• _Stored items_:
■ ■ ■ ■ ■

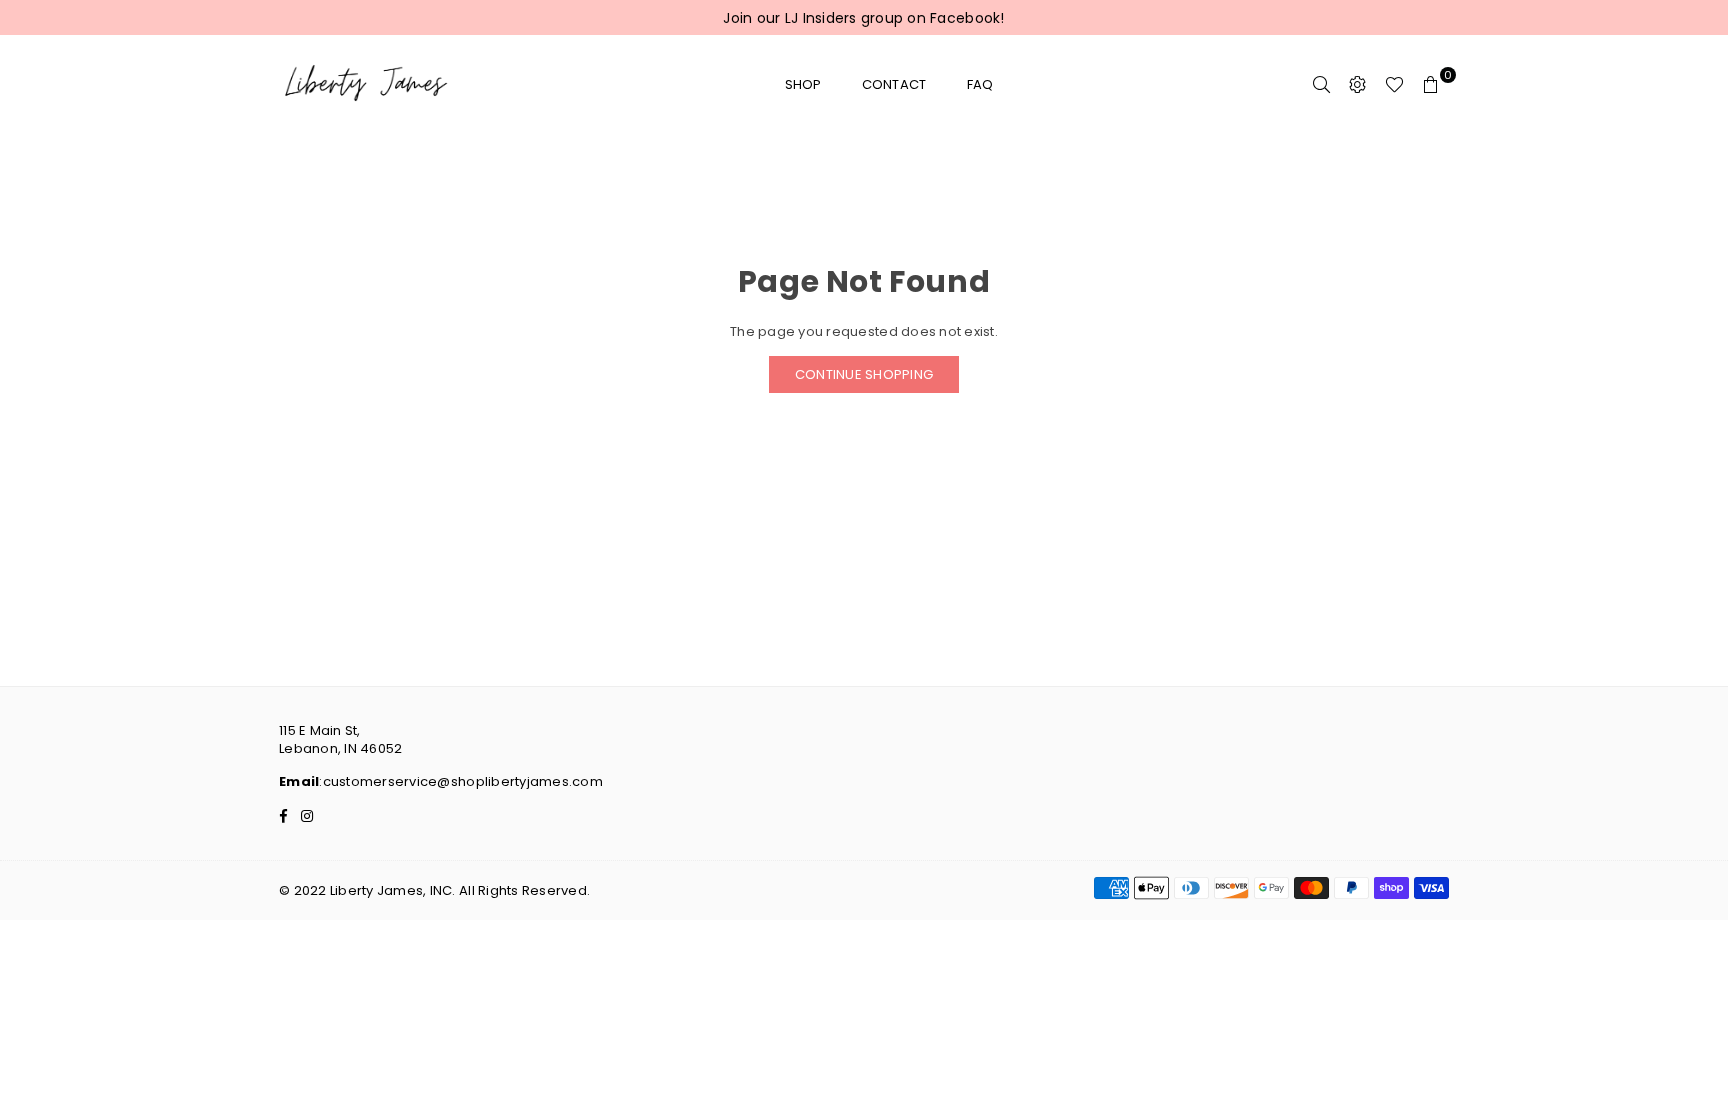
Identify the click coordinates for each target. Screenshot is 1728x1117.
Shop (803, 84)
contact (894, 84)
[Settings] (1358, 85)
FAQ (980, 84)
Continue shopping (864, 374)
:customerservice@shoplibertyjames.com (461, 781)
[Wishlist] (1394, 85)
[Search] (1322, 85)
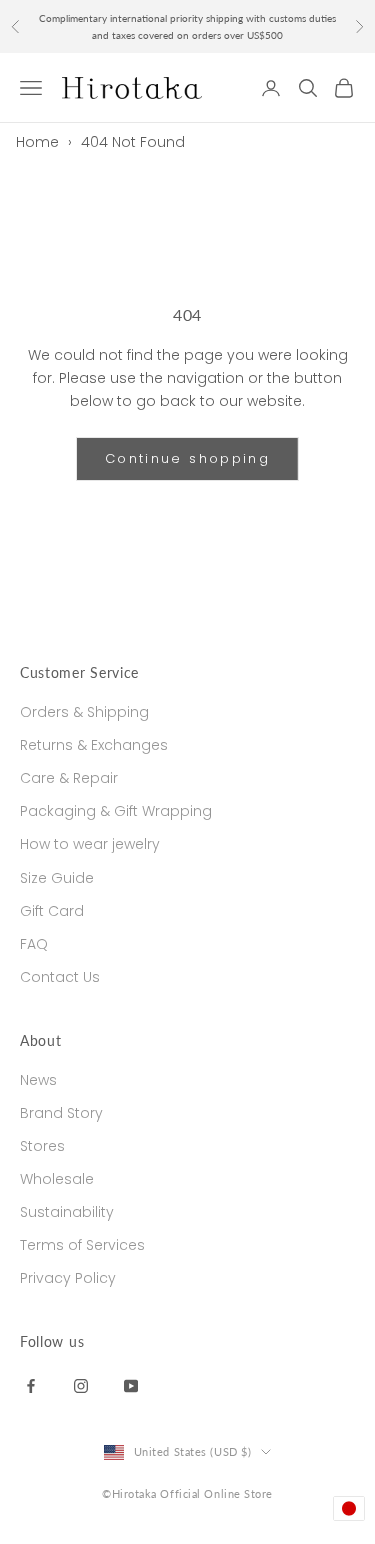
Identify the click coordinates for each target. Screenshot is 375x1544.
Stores (42, 1146)
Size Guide (57, 878)
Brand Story (61, 1113)
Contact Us (60, 977)
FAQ (34, 944)
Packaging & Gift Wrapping (116, 811)
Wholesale (57, 1179)
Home (37, 142)
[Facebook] (31, 1385)
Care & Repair (69, 778)
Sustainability (67, 1212)
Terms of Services (82, 1245)
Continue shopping (187, 458)
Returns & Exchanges (94, 745)
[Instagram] (81, 1385)
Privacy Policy (68, 1278)
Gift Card (52, 911)
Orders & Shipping (84, 712)
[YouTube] (131, 1385)
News (38, 1080)
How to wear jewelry (90, 844)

■ ■ ■ ■ ■

• _WORK TASK_:
All lines in the entries above that include "Continue" should be found and copied.

• _ANSWER BOX_:
Continue shopping (864, 374)
Continue shopping (187, 458)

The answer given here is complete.